Search code examples
c#multithreadingdesign-patternsooad

Can I run objects in memory or do I need to look at Serializeing to DB


I am working on a multithread app that has about 4 basic Entities at its core

e.g

 public class Album
{
    public ICPN ICPN { get; set; }
    public string Title { get; set; }
    public string Label { get; set; }
    public string PLine { get; set; }
    public string CLine { get; set; }


    public string Genre { get; set; }
    public string SubGenre { get; set; }

    public string Artist { get; set; }
    public int NumTracks { get; set; }
    public int NumVolumes { get; set; }

    public IList<ITerms> Terms { get; set; }

}

I have a 4 step process where I am using the Producer/Consumer Pattern with BlockingCollections to manage these process's. It is a production line and I modify state on a object once complete, make a copy of the stats & enque onto the next process queue where it waits for the next process/task to be preformed.

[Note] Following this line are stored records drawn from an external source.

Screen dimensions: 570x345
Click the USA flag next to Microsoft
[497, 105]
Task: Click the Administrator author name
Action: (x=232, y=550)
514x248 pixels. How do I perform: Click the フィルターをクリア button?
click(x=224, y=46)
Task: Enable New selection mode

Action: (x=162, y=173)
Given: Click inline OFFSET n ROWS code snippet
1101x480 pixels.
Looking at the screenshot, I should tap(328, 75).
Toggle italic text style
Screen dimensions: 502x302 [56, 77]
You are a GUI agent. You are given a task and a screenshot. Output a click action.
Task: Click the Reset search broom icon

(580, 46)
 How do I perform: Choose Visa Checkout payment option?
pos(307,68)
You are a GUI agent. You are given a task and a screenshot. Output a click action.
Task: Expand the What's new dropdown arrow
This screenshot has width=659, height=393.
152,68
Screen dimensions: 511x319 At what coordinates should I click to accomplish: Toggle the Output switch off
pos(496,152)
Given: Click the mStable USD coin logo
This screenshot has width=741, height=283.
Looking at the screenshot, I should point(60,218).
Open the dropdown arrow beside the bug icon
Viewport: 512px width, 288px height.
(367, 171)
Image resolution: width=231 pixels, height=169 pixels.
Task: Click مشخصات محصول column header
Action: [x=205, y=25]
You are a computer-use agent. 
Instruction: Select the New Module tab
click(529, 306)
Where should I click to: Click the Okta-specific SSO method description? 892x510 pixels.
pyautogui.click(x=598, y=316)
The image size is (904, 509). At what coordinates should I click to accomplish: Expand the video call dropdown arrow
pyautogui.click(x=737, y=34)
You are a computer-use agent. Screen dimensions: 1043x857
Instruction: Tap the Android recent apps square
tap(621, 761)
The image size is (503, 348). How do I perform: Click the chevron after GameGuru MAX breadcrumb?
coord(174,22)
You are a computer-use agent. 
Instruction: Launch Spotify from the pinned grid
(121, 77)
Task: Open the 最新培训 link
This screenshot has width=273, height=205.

I am at that critical juncture of architecture design of whethere I need to look at serializing some of the BlockingCollections to DB or can I run with about 10 million objects of the type above in the Pipe on a Highend server.

I have a queue dedicated to stats on each process I.e Timetaken/Success for the UI Or should I look at storeing this info with the objects ?

Speed/Effeciency is crtical in this process.

Are there any ways to calculate Memory requirements or is this a case of suck it & see

Update At this stage I dont need to persist the data for crashes etc as the metadata objects are modified and writen out to disk...i.e unprocessed folder/processed folder


Solution

  • You don't really describe the form factor of your application, so I'll start by saying that it depends.

    If there is ever a need for your application to restart or if there is a remote chance that your application could have bugs in it, then I suggest persisting your live data to some form of data store (database, file, etc) while it is in flight. Of course this only matters if you never want to lose data.

    EDIT: Considering your edit, I don't think it is really a necessity unless you want to save off results of any previous processing of the data.